- **ÉNONCÉ 1**:
Reproduisez à l'identique le passage de l'extrait sur le hockey universitaire, en commençant à « Son rêve, depuis » et en terminant à « cette saison rêvée ? ».

- **PASSAGE EXTRAIT**:
________________________________________

Une longue route, en somme, pour celui qui, à 22 ans, n’est affilié à aucune équipe professionnelle.

Son rêve, depuis toujours, est de jouer dans la LNH. Or, « je n’ai jamais rien fait en précipitant les choses », rappelle-t-il. « J’ai toujours pris le temps nécessaire et je suis passé à l’étape suivante quand j’étais prêt. Il y a encore tellement de choses que je veux améliorer. Je veux encore préciser mon jeu, gagner en force physique… Je sens que de jouer à l’université me donne le temps dont j’ai besoin. »

Du temps, il en a en effet devant lui. Il lui reste trois années d’admissibilité pour jouer au hockey. Pour l’heure, il suit une formation générale en administration, mais n’a pas encore choisi la matière qui constituera sa majeure. Il pense à la psychologie. On verra.

L’attention qu’il reçoit avec ses récents succès lui plaît-elle ? « Oui, c’est cool », dit-il simplement.

Des clubs professionnels ont-ils téléphoné après cette saison rêvée ?

« Aucune idée. Je reste loin de ça, je laisse ça à mon conseiller. »

Car oui, éliminer les distractions, ça va jusque-là.

Deux défaites, deux visions

Après une saison d’exception, Yaniv Perets et Devon Levi ont chacun vécu la déception de perdre en route vers le championnat national de la NCAA. Or, leur perspective par rapport à la défaite est radicalement différente.

Perets est encore hanté par son dernier affrontement contre les puissants Wolverines de l’Université du Michigan. Quatre buts accordés en deux périodes lui ont coûté sa place devant le filet. Marque finale : 7-4.

Au bout du fil, quatre jours plus tard, le gardien avait beau prêcher qu’il prenait du temps pour « décompresser » avant de « passer à autre chose », il ne cachait pas qu’il était encore « fâché d’avoir perdu ».

« Je pensais vraiment qu’on avait l’équipe pour aller jusqu’au bout, dit-il. Juste d’en parler, c’est difficile. Avec ce groupe de gars, on voulait, plus que tout, aller chercher ce championnat. Nous sommes des frères pour la vie. »

________________________________________

- **ÉNONCÉ 2**:
Transcrivez mot pour mot l'ensemble des lignes du jeu de données, en omettant les images.

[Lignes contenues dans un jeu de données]
________________________________________

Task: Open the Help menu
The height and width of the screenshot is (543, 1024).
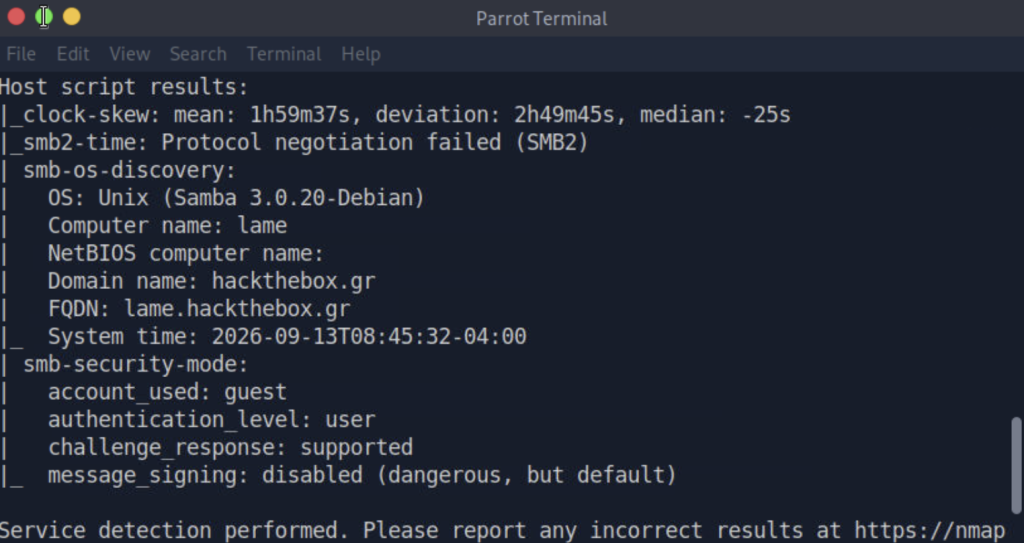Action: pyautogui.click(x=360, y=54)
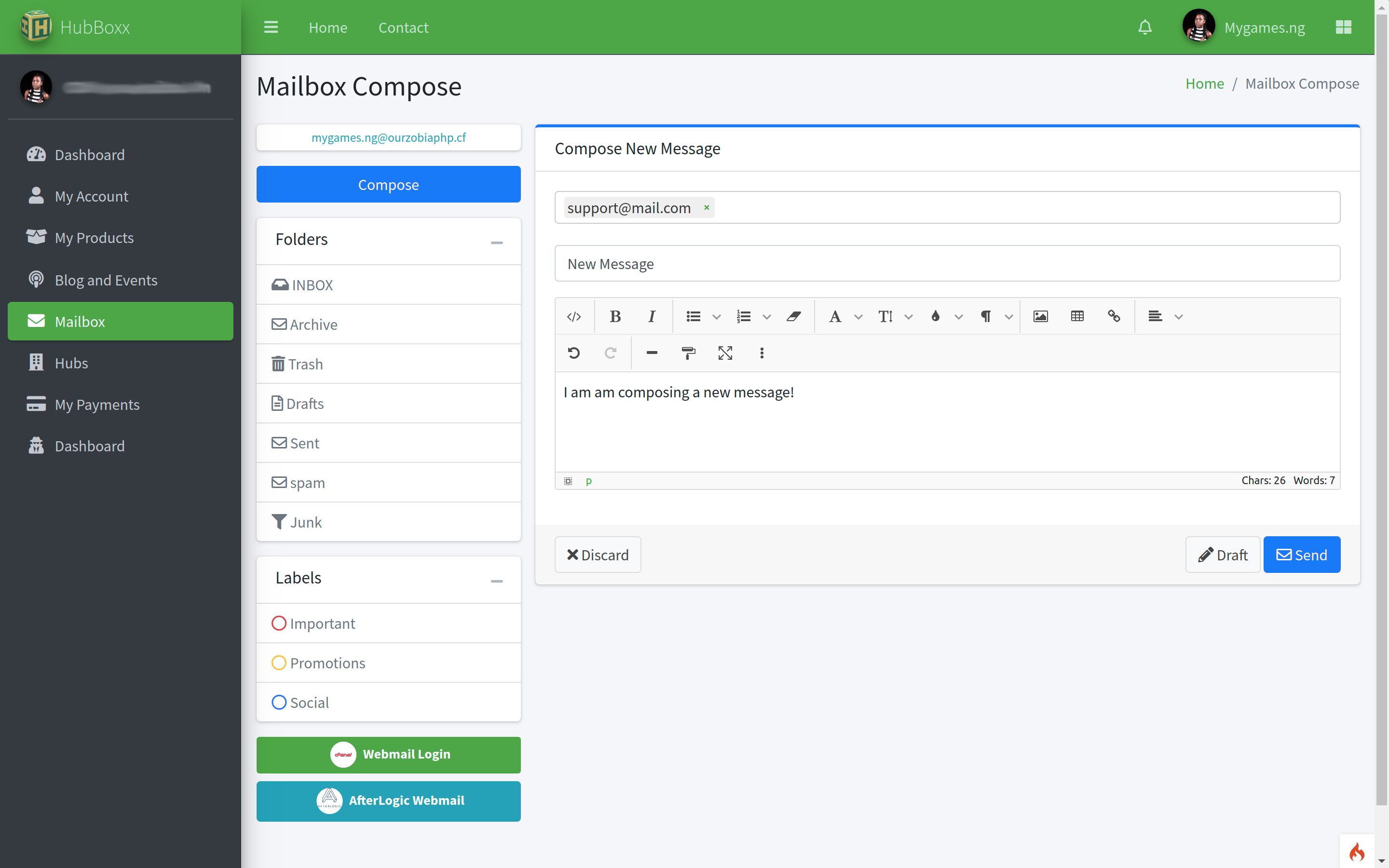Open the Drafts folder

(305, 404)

________________________________________

- **RÉPONSE RÉDIGÉE 1**:
Son rêve, depuis toujours, est de jouer dans la LNH. Or, « je n’ai jamais rien fait en précipitant les choses », rappelle-t-il. « J’ai toujours pris le temps nécessaire et je suis passé à l’étape suivante quand j’étais prêt. Il y a encore tellement de choses que je veux améliorer. Je veux encore préciser mon jeu, gagner en force physique… Je sens que de jouer à l’université me donne le temps dont j’ai besoin. »

Du temps, il en a en effet devant lui. Il lui reste trois années d’admissibilité pour jouer au hockey. Pour l’heure, il suit une formation générale en administration, mais n’a pas encore choisi la matière qui constituera sa majeure. Il pense à la psychologie. On verra.

L’attention qu’il reçoit avec ses récents succès lui plaît-elle ? « Oui, c’est cool », dit-il simplement.

Des clubs professionnels ont-ils téléphoné après cette saison rêvée ?

- **RÉPONSE RÉDIGÉE 2**:
Task: Open the Help menu
The height and width of the screenshot is (543, 1024).
Action: pyautogui.click(x=360, y=54)
Open the Drafts folder

(305, 404)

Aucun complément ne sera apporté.